En mitad de sus calles en empinadas cuestas se forma una imperfecta meseta, el Centro del pueblo, comprendida más o menos entre la calle de la Plaza y la plaza de Talero, dedicada ésta al defensor de la causa zalameña contra los humos de las teleras en que los ingleses de la Rio Tinto Company calcinaban el mineral y que provocaron las primeras lluvias ácidas de la historia. Las protestas contra aquella contaminación de nuestros campos y colmenas culminaron en la masacre del 4 de febrero de 1888, conocido desde entonces en la Cuenca Minera como ‘el año de los tiros’.

En esta meseta, en la que se alza dominando el paisaje la iglesia para la que solicité su declaración como monumento nacional con documentación recabada del arquitecto restaurador de la Giralda de Sevilla, vivían las familias pudientes del pueblo, los terratenientes de toda la vida, que respondían a apellidos como Lancha, González, Ordóñez, Carvajal…..y que ocupaban grandes casas señoriales caracterizadas por sus aleros de madera en los tejados, rejas labradas en las ventanas y puertas enmarcadas.

La casa natal del historiador se conservó tal cual hasta después del primer homenaje

La casa natal de Ramos Oliveira tras su transformación

La calle llamada Olmo, en la que nació Ramos Oliveira y que durante la Dictadura fue rebautizada en honor del general golpista Sanjurjo, era un humilde enclave a espaldas de la plaza de Talero, habitado en los años 70 del pasado siglo por gente obrera, sin nada que ver con los dueños de grandes fincas de su entorno.

A mis veinte años de entonces, yo todavía ignoraba que parte de mi familia, empezando por el alcalde socialista durante la República y hermano de mi abuelo materno, Cándido Caro Balonero, había sido masacrada durante la guerra civil. Y es que en mi casa la contienda fratricida era un tema tabú del que mis abuelos se negaban a hablar con el argumento de que así no se despertarían sentimientos de odio en mi corazón.

» **Tareas**:
1) Contesta según el fragmento:
(a) ¿En qué fecha ocurrió la masacre en que culminaron las protestas contra la contaminación?
(b) ¿En honor de qué general se rebautizó la calle Olmo durante la Dictadura?
(c) ¿Qué cargo tuvo Cándido Caro Balonero durante la República?
2) Reescribe el fragmento desde "La casa natal de Ramos" hasta "de su entorno.", inclusive, y pon "familias trabajadoras" en lugar de "gente obrera".
Para responder basta con el fragmento.

» **Datos mostrados**:

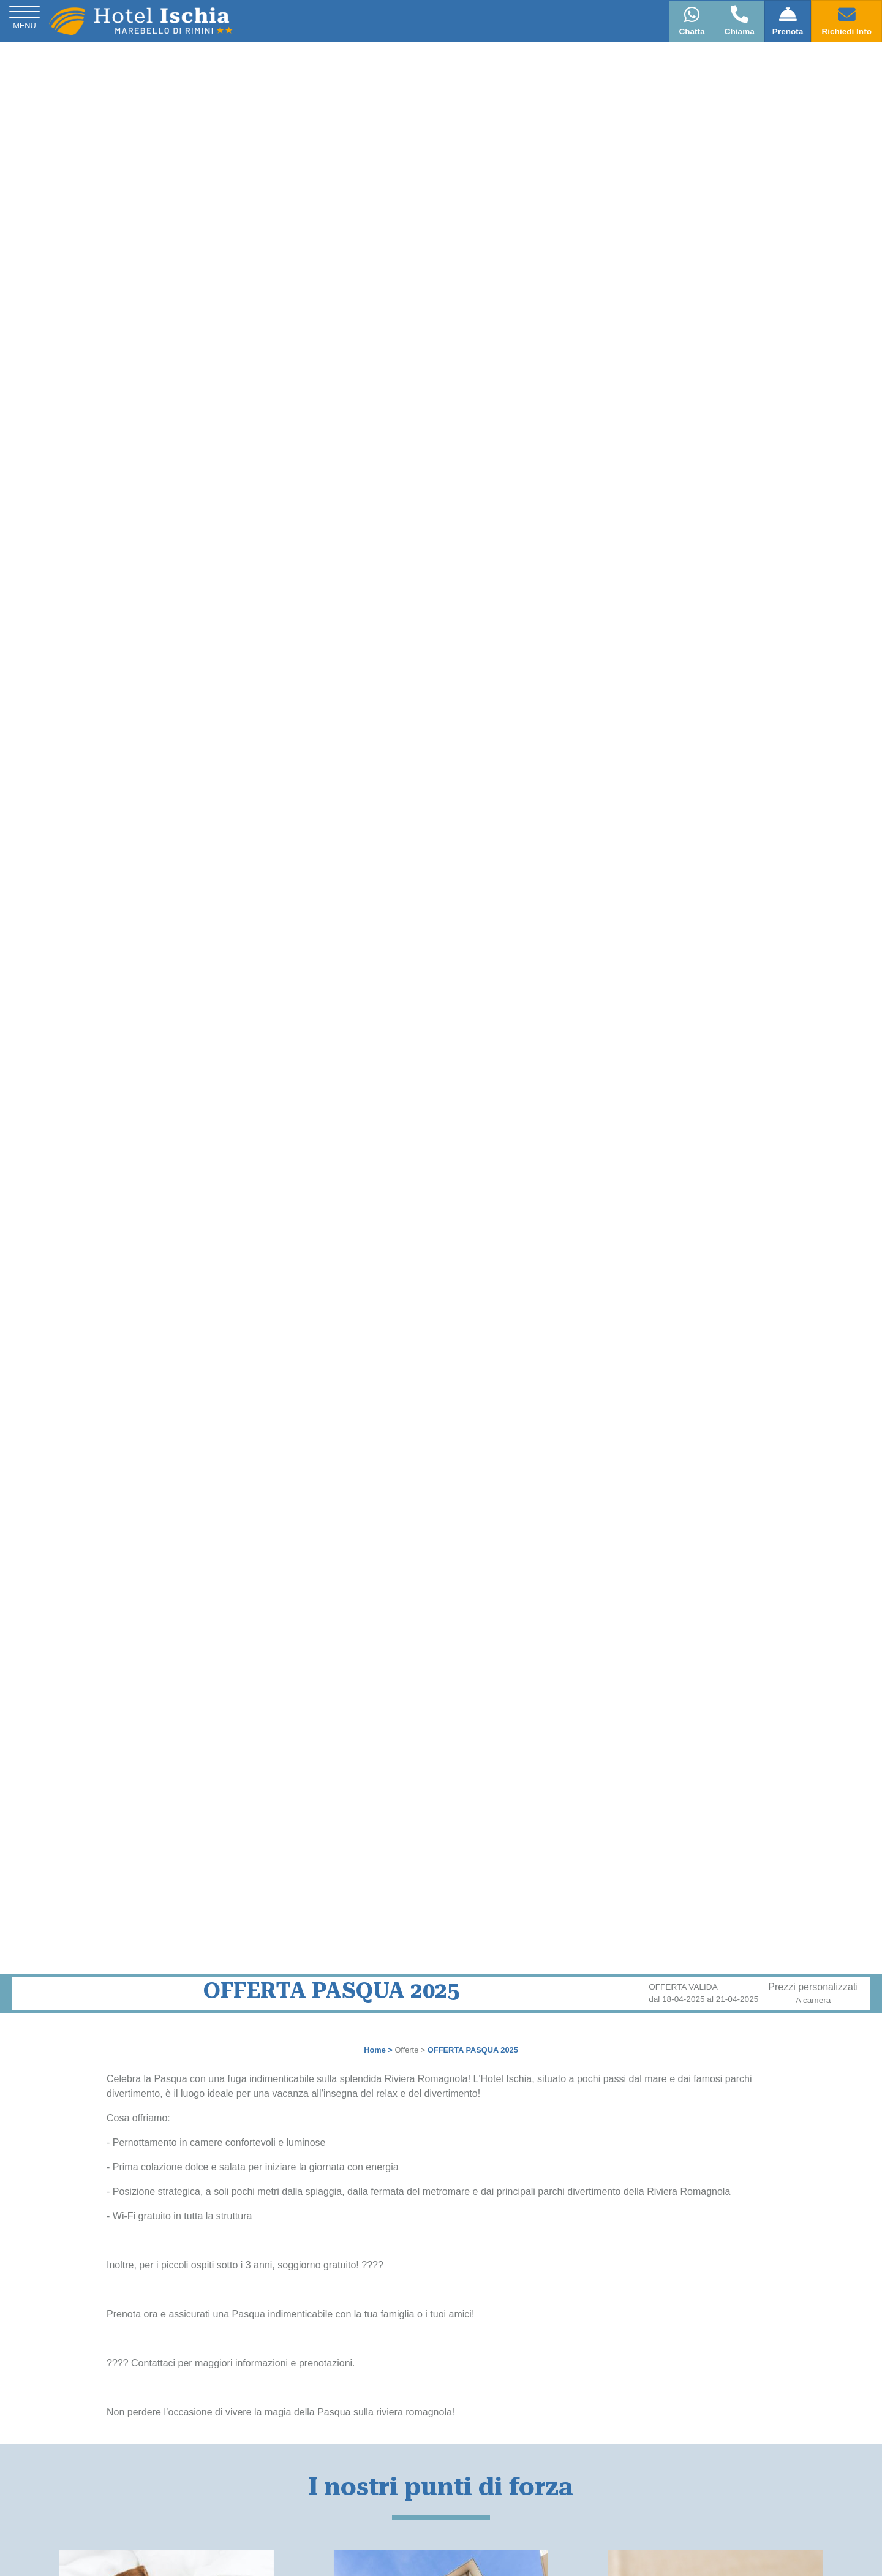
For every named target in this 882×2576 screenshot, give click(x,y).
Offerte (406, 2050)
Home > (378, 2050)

---

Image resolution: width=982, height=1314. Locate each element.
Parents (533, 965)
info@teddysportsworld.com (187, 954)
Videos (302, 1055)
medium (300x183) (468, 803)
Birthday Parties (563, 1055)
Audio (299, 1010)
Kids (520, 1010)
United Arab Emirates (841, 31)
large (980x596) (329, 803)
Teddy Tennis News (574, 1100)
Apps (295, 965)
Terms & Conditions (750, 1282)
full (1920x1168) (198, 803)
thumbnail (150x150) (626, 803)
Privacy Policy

* * *

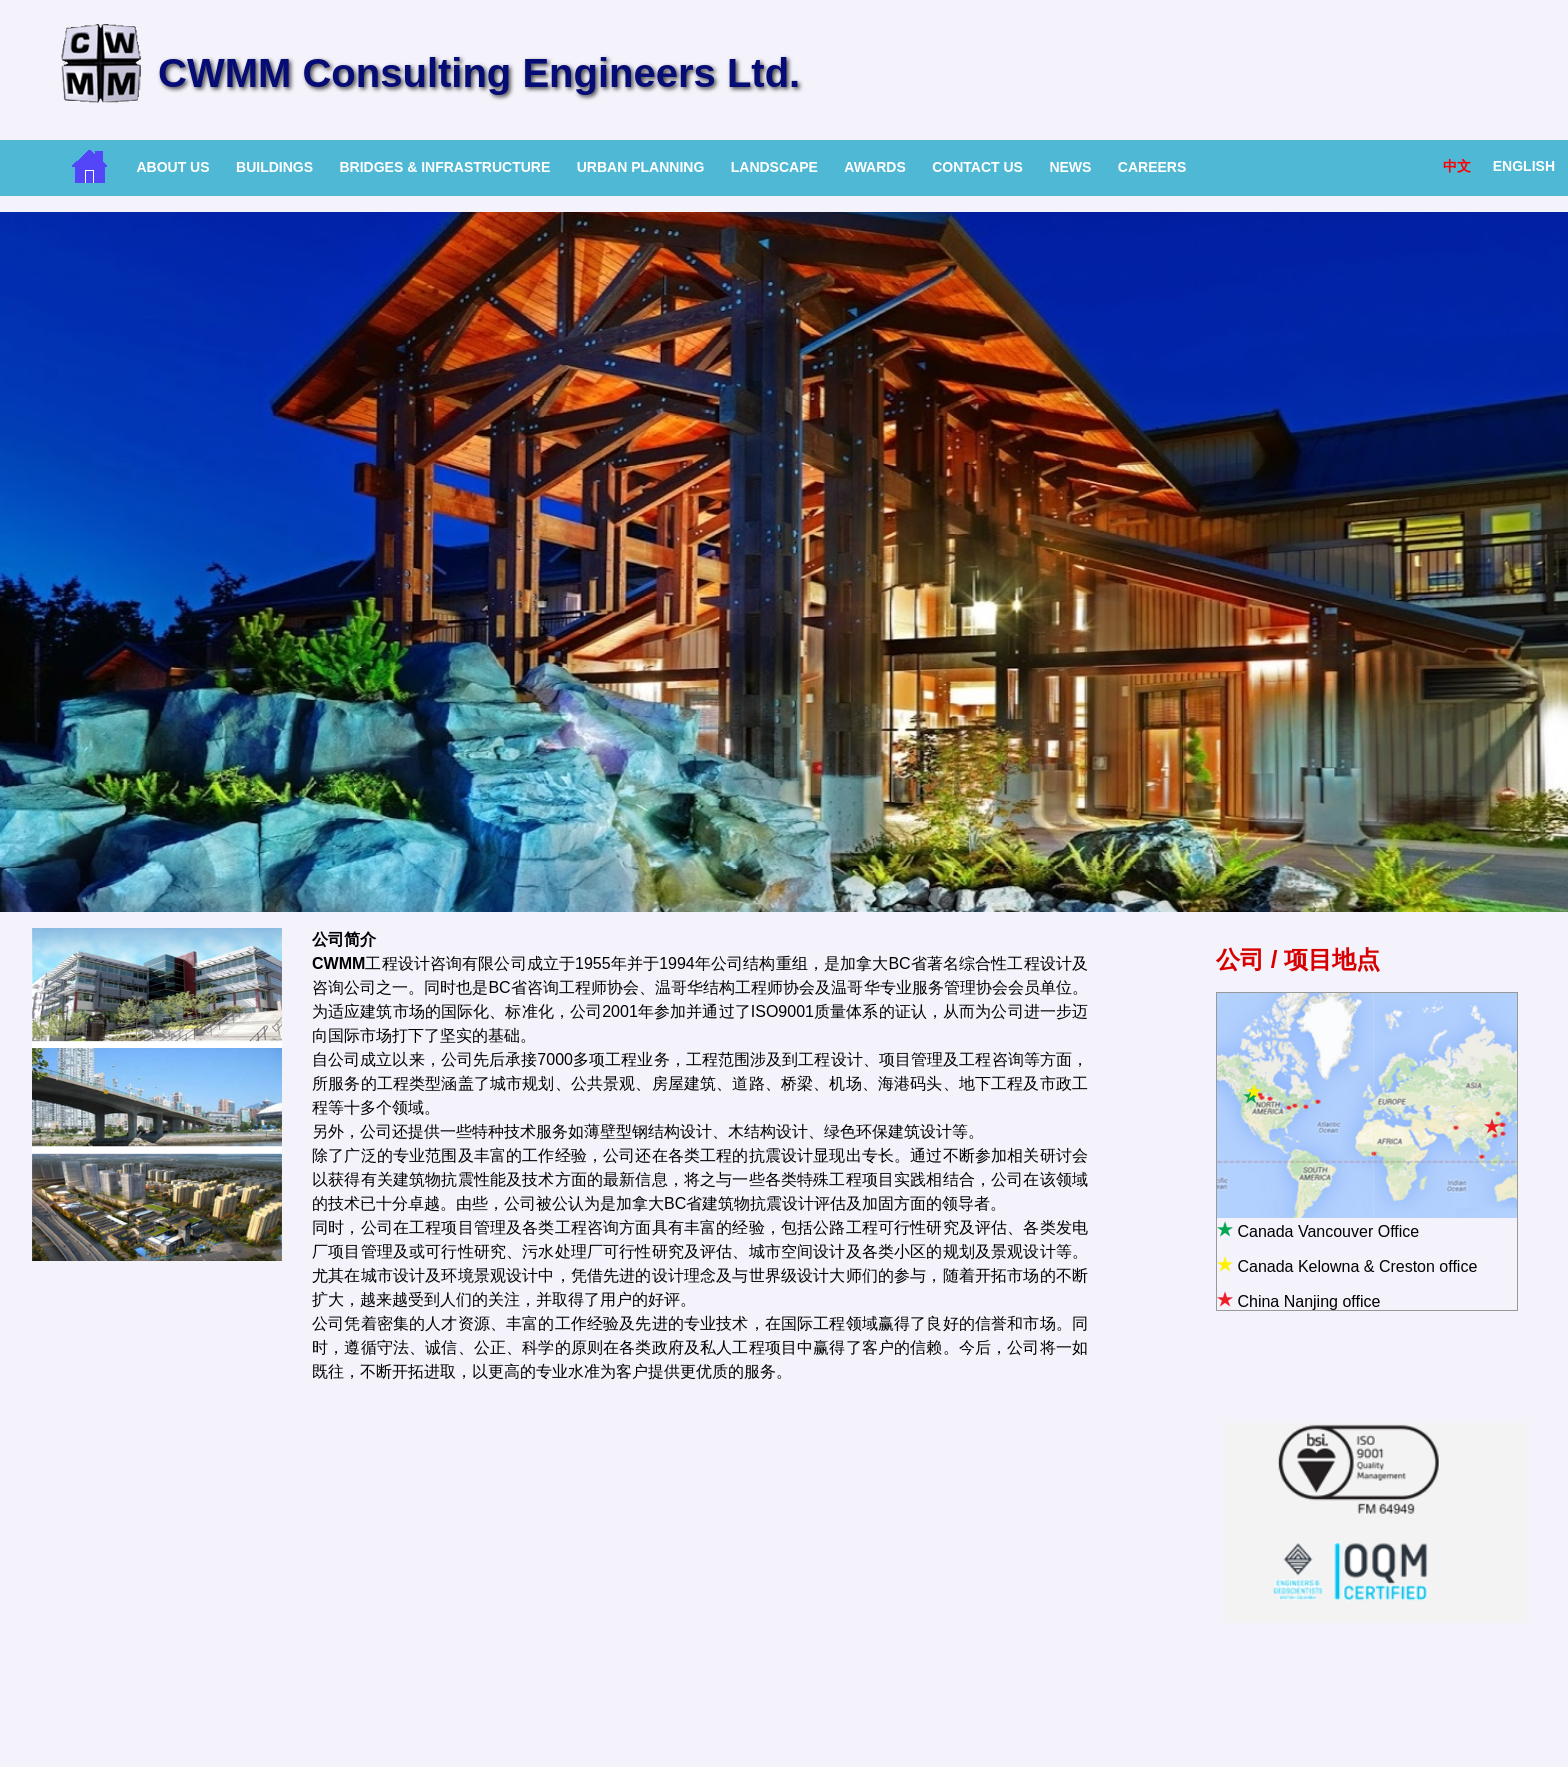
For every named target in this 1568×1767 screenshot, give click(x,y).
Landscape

» **Soluciones**:
1)
(a) El 4 de febrero de 1888.
(b) Del general golpista Sanjurjo.
(c) Fue alcalde socialista.

2)
La casa natal de Ramos Oliveira tras su transformación

La calle llamada Olmo, en la que nació Ramos Oliveira y que durante la Dictadura fue rebautizada en honor del general golpista Sanjurjo, era un humilde enclave a espaldas de la plaza de Talero, habitado en los años 70 del pasado siglo por familias trabajadoras, sin nada que ver con los dueños de grandes fincas de su entorno.